As a solution, the report recommends:
…the DOE should support research, development, and demonstration to advance alternative electrochemical storage technologies that rely on earth-abundant materials. Cost, lifetime, and manufacturing scale requirements for long-duration energy storage favor the exploration of novel electro-chemical technologies, such as redox-flow and metal-air batteries that use inexpensive charge-storage materials and battery designs that are better suited for long-duration applications.
Stated differently, MIT recommends the development of a technology that does not exist for key use in a complex remake of our entire energy system. The same old song, apparently.
IN SUMMATION
I like Menton, he’s great at pointing out the most absurd elements of a fully wind/solar/storage electric system. He’s got some cranky Boomer qualities that will not endear him to proponents of a wind/solar/storage system.

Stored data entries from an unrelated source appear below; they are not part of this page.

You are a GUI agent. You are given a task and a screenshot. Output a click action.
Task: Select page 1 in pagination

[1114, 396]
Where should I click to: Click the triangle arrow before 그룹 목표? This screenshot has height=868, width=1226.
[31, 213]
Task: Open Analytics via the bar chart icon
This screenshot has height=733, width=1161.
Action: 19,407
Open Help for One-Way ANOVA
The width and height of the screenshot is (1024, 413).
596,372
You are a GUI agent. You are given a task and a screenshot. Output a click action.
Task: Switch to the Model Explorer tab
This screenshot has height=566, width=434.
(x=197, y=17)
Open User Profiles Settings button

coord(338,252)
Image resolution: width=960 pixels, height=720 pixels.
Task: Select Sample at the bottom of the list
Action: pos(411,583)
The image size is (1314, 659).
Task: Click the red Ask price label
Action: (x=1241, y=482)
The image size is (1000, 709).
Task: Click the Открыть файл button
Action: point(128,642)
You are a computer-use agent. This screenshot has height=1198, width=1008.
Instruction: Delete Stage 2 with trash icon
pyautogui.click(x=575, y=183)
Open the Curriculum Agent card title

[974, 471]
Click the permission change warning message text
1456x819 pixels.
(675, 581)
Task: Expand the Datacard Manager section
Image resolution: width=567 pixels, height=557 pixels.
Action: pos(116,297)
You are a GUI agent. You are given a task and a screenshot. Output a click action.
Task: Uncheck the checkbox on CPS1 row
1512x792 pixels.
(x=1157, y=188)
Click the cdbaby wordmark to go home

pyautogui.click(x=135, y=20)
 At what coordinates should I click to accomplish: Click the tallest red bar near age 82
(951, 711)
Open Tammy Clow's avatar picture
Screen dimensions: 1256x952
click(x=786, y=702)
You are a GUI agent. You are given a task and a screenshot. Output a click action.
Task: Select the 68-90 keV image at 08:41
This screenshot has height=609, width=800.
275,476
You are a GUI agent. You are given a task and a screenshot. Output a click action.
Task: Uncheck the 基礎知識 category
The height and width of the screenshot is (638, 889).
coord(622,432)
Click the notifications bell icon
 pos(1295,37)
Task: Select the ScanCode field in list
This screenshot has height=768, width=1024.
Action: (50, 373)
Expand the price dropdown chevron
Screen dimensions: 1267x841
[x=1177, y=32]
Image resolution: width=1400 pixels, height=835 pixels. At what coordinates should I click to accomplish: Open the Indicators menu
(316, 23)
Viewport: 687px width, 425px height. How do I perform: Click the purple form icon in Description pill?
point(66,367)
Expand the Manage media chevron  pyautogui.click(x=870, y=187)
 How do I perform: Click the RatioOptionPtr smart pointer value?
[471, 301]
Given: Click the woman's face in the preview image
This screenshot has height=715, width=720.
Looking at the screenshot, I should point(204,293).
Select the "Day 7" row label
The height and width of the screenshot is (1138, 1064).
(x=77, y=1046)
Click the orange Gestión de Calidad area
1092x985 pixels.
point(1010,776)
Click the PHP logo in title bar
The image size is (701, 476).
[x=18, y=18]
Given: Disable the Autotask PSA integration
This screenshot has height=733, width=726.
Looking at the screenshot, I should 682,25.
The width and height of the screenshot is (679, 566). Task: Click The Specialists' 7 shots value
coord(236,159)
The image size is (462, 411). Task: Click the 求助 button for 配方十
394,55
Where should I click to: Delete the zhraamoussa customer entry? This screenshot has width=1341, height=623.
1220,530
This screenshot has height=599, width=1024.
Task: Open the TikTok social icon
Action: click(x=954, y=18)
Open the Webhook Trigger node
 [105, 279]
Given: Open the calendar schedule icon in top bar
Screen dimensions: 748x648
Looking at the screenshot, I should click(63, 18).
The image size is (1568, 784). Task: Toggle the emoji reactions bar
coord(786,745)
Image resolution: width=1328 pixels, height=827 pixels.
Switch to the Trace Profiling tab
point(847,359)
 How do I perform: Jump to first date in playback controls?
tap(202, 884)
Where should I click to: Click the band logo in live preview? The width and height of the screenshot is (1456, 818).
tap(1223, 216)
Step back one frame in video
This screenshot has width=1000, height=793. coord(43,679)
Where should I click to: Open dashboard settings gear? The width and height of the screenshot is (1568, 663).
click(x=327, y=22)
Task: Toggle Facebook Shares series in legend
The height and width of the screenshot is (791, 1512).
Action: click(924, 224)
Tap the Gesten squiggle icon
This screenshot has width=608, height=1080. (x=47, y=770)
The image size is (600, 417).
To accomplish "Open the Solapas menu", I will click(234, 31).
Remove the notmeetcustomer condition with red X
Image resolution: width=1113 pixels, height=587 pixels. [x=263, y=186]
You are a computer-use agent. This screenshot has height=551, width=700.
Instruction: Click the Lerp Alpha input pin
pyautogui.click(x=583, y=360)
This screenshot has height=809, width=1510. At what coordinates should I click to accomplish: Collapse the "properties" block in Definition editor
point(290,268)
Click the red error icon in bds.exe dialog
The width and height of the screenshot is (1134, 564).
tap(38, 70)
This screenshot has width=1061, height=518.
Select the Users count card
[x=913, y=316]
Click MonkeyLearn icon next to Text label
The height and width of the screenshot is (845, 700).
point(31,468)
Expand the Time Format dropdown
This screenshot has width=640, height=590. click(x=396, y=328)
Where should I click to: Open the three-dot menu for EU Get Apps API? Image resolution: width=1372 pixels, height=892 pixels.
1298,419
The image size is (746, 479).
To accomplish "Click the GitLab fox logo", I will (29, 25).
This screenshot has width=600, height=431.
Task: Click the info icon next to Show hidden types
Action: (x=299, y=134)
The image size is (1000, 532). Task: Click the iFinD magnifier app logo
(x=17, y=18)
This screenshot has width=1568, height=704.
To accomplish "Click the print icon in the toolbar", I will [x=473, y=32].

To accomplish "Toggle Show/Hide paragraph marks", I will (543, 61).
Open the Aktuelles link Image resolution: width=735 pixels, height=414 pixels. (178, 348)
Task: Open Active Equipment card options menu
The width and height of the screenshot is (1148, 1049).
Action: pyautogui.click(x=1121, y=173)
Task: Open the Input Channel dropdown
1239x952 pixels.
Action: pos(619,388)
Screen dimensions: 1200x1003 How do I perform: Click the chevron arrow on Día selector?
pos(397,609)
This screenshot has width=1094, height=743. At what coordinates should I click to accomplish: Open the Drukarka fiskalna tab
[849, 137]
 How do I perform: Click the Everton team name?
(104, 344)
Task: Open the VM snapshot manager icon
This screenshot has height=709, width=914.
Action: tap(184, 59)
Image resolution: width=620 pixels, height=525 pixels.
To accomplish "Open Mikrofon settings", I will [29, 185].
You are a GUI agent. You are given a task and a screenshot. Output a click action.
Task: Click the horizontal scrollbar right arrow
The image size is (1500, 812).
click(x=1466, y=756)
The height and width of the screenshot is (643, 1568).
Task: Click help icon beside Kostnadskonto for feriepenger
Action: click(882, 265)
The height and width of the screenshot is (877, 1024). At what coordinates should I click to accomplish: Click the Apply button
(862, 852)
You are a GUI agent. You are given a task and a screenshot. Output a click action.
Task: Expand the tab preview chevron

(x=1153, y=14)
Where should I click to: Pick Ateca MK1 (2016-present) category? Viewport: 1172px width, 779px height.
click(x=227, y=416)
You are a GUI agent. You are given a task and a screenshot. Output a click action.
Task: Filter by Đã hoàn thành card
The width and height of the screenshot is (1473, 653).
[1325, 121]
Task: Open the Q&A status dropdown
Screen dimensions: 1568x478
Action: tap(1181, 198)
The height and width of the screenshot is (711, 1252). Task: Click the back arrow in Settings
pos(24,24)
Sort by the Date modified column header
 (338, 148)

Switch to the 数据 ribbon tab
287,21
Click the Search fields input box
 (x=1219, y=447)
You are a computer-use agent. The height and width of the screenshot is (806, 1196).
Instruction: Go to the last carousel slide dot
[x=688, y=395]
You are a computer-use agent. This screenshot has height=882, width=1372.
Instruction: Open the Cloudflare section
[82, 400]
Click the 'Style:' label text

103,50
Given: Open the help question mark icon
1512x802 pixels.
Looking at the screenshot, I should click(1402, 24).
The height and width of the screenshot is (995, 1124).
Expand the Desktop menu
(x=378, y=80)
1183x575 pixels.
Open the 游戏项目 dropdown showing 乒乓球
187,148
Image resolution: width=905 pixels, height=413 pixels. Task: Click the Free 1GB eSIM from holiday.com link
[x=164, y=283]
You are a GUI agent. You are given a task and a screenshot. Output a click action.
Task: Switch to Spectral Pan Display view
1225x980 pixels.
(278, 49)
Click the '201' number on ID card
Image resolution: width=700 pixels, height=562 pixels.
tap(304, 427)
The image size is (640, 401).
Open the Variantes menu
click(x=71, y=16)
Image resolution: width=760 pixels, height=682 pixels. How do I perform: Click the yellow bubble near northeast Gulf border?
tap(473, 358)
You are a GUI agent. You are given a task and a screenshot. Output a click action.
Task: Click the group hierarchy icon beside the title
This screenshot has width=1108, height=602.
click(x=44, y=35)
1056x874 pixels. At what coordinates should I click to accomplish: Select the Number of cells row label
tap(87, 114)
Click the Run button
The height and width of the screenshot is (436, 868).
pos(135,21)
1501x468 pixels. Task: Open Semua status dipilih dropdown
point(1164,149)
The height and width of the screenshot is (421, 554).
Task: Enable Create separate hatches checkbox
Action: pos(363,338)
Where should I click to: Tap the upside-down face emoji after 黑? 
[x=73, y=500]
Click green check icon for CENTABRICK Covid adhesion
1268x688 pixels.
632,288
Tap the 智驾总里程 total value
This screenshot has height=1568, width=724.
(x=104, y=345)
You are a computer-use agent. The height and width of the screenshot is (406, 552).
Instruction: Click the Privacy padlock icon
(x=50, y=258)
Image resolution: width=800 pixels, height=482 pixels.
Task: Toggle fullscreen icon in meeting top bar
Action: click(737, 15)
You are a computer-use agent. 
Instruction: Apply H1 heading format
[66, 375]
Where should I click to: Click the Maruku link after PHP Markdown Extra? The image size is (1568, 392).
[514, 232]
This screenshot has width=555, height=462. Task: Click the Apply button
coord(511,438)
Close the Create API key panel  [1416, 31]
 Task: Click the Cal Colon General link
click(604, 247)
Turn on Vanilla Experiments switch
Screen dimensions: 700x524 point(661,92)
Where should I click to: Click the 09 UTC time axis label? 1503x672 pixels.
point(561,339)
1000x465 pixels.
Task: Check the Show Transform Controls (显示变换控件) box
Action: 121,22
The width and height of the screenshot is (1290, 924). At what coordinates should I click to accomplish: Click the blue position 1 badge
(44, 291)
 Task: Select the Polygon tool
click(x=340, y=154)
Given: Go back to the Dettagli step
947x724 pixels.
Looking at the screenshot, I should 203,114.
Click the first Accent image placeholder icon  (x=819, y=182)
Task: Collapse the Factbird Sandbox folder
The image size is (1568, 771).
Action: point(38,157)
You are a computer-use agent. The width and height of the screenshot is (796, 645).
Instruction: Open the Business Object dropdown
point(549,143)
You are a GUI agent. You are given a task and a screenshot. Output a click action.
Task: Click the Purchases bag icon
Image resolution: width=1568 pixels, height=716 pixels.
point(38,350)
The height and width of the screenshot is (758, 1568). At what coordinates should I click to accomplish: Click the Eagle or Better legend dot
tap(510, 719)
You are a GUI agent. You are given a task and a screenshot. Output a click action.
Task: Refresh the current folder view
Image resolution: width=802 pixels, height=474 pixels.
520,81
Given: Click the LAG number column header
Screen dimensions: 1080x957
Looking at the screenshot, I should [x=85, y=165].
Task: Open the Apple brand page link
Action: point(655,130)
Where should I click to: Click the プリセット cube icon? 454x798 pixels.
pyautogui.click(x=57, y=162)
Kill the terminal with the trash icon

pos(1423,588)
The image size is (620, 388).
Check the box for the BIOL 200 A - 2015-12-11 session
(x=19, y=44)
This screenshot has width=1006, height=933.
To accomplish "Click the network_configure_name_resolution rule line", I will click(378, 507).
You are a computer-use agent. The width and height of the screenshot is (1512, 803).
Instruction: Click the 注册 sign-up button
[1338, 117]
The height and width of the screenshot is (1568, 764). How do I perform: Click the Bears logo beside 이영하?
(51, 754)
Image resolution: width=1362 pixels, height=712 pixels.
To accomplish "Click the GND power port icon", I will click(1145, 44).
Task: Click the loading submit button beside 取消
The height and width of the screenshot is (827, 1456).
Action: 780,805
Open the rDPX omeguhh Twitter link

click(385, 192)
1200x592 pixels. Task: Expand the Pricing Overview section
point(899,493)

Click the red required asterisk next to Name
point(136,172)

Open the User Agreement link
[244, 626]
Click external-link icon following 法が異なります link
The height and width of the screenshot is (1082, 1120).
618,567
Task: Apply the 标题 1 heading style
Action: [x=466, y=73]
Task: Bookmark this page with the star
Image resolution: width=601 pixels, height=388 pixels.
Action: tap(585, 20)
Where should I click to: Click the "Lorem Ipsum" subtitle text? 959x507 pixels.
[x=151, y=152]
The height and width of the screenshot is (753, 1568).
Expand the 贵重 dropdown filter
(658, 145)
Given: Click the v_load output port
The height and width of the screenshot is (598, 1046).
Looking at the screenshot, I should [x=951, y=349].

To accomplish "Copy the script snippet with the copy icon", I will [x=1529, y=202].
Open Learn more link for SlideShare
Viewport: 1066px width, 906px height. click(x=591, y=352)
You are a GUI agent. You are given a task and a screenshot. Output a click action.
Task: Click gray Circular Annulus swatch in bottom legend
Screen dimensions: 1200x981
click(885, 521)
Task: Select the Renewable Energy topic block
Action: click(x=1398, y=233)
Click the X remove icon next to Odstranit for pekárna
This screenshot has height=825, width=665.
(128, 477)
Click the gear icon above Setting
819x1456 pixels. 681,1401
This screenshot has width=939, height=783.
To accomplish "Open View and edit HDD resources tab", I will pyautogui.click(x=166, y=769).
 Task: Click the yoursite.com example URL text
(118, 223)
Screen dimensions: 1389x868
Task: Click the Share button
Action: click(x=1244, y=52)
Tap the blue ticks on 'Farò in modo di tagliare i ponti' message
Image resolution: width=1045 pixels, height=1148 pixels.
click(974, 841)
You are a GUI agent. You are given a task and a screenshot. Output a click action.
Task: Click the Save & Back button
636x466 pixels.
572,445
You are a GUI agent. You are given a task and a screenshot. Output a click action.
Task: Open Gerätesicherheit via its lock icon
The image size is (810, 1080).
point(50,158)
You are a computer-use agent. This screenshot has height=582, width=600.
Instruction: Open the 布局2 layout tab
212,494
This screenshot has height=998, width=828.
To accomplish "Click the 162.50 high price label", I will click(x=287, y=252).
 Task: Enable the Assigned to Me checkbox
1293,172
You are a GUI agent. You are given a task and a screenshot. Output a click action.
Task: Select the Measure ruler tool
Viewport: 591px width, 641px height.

But I’d also be interested in hearing the perspective of someone who is bullish on this system. A true believer. I would gladly publish a screed by anyone who fits this description.
In the meantime, I tip my hat to the obscure retirees and armchair analysts cited by Menton, who seem to be doing much better work than the credentialed technocrats who create net-zero emissions roadmaps.
To quote L0m3z for the second blog post in a row:
These are the men who will keep the embers of Western Civilization burning in the coming darkness.